_Arahan Tugas 1_: Tolong salin persis bagian dari kutipan dokumen tentang legenda Nyai Bagelen di bawah, mulai dari kata-kata yang memuat "Bagelen nggak hanya" dan berhenti setelah "populer di Indonesia.".
_Arahan Tugas 2_: Lanjutkan artikel tentang legenda Nyai Bagelen di bawah, dimulai tepat setelah kalimat terakhirnya.

_Kutipan Dokumen_:

+ + + + +

BerandaTradisinesia
Minggu, 6 Mei 2023 18:00

Mengenal Legenda Nyai Bagelen di Purworejo

Petilasan Nyai Bagelen, asal dari legenda Nyai Bagelen di Purworejo. (Makenyus/Luthfi Nisa Fadhila)

Bagelen nggak hanya populer sebagai salah satu jenis roti. Di Purworejo, asal dari roti tersebut, juga dikenal legenda Nyai Bagelen. Seperti apa sih cerita dari legenda ini?

Inibaru.id – Di Purworejo, Jawa Tengah, istilah Bagelen bisa merujuk pada dua hal. Yang pertama adalah legenda Nyai Bagelen yang muncul dari Desa Bagelen, Kecamatan Bagelen. Yang kedua adalah roti bagelen yang cukup populer di Indonesia.

Khusus untuk roti bagelen, roti ini sering dikira sebagai roti asli Belanda. Padahal, roti dengan tekstur keras ini asli dari Desa Bagelen. Meski begitu, pembuatan roti tersebut memang terinspirasi dari warmbollen asli Belanda yang diisi buttercream.

Sementara itu, legenda Nyai Bagelen muncul karena adanya Petilasan Nyai Bagelen Purworejo yang disebut-sebut sering dikunjungI para pejabat pemerintahan, termasuk bupati dan menteri yang pengin mendapatkan berkah atau keinginannya terkabul. Hal ini diungkap langsung oleh juru kunci petilasan R Mulato.

“Banyak pengusaha dan pejabat yang datang ke sini. Biasanya karena memiliki hajat khusus untuk nyalon. Rata-rata Bupati Purworejo ke sini semua. Menteri juga ada yang datang,” ungkapnya sebagaimana dilansir Detik, Minggu (22/1/2023).

Lantas, siapa sih Nyai Bagelen sampai banyak orang mendatangi petilasannya jika memiliki hajat? Ternyata, tokoh yang satu ini memang cukup melegenda dan dihargai di Purworejo. Menurut keterangan Okezone, Senin (24/10/2022), pada zaman dahulu, Nyai Bagelen tinggal di sebuah negeri yang disebut sebagai Mendangkamulan atau Medang Gele atau Pagelen. Pemimpin kerajaan tersebut adalah Sri Prabu Kandiawan.

+ + + + +

_Cuplikan Data_:
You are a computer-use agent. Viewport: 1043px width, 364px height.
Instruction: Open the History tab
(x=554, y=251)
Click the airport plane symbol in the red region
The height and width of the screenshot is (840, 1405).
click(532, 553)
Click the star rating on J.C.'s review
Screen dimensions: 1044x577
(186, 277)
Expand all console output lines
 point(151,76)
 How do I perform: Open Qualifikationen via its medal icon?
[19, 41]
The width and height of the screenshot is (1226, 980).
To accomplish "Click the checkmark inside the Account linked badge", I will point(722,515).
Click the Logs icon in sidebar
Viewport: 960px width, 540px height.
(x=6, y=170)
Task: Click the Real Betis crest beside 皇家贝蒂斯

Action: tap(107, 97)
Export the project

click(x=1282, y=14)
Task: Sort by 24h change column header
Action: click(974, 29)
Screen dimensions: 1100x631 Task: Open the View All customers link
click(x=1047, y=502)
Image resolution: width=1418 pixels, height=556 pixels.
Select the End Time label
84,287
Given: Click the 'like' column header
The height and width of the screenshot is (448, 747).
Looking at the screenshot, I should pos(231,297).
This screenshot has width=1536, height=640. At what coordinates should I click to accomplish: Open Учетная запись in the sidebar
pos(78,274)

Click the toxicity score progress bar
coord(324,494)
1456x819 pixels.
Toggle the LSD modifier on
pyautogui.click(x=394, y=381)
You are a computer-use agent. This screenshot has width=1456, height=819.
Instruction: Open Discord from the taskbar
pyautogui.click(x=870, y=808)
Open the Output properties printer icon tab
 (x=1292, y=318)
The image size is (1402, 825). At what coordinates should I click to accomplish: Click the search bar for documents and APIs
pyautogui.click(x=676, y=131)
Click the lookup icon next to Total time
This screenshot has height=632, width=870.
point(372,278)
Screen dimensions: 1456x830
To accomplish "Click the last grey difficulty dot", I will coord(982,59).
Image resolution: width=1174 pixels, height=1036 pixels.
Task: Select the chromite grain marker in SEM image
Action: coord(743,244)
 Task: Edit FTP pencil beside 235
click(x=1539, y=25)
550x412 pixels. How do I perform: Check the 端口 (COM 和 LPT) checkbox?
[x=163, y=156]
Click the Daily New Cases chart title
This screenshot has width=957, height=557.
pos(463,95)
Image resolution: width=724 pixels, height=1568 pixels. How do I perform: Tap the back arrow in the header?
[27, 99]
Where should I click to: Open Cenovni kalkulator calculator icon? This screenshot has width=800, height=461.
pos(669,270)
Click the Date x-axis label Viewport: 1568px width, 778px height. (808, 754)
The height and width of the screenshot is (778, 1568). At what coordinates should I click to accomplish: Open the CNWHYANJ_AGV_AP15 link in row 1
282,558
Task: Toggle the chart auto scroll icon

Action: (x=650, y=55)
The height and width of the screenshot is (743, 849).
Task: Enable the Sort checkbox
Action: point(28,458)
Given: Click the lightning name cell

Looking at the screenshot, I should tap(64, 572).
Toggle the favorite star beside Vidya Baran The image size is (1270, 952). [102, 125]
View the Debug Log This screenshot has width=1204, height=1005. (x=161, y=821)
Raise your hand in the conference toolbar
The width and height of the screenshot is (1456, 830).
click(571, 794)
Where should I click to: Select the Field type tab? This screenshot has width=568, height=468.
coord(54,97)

+ + + + +

_Jawaban Tertulis 1_:
Bagelen nggak hanya populer sebagai salah satu jenis roti. Di Purworejo, asal dari roti tersebut, juga dikenal legenda Nyai Bagelen. Seperti apa sih cerita dari legenda ini?

Inibaru.id – Di Purworejo, Jawa Tengah, istilah Bagelen bisa merujuk pada dua hal. Yang pertama adalah legenda Nyai Bagelen yang muncul dari Desa Bagelen, Kecamatan Bagelen. Yang kedua adalah roti bagelen yang cukup populer di Indonesia.

_Jawaban Tertulis 2_:
Anak tertua dari lima anak Sri Prabu Kandiawan adalah Sri Panuwun. Dia sedih karena kedua buah hatinya cacat. Sri Panuwun kemudian bertapa dan mendapatkan petunjuk untuk mendatangi sebuah sendang di Somolangu. Sesampainya di sana, Sri Panuwun diminta untuk menikahi anak perempuan Kyai Somolangu.

Dari pernikahan tersebut, lahirlah Raden Rara Wetan yang mendapatkan julukan Nyai Bagelen. Julukan ini muncul karena dialah yang jadi pewaris wilayah Bagelen di kemudian hari.

Bagian dalam Petilasan Nyai Bagelen. (Sseratan.blogspot)

Saat dewasa, Nyai Bagelen menikah dengan Pangeran Awu-Awu Alit dan dianugerahi tiga buah hati; Raden Bagus Gento, Raden Rara Taker, serta Raden Rara Pitrah.

Ayah Nyai Bagelen, Sri Panuwun, memutuskan untuk memerintah area Hargopura saja. Dia meminta Pangeran Awu-Awu Langit memerintah Bagelen sembari tetap melakukan aktivitas sehari-hari sebagai petani ketan wulung (ketan hitam) dan kedelai. Keduanya merupakan hasil pertanian unggulan dari Bagelen.

Pada suatu hari, tepatnya saat Selasa Wage, Nyai Bagelen dikejutkan dengan seekor anak lembu yang menyusu pada dadanya. Soalnya, dia mengira anak-anaknya yang menyusu. Tapi, kedua anak perempuannya, yaitu Raden Rara Taker dan Raden Rara Pitrah ternyata sudah menghilang.

Dia pun menanyakan hal ini ke suaminya yang sedang memilah bibit ketan hitam. Sayangnya, suaminya memberikan jawaban yang kurang menyenangkan dan membuat Nyai Bagelen marah. Dia kemudian membongkar tumpukan ketan hitam dan kedelai dari dalam lumbung.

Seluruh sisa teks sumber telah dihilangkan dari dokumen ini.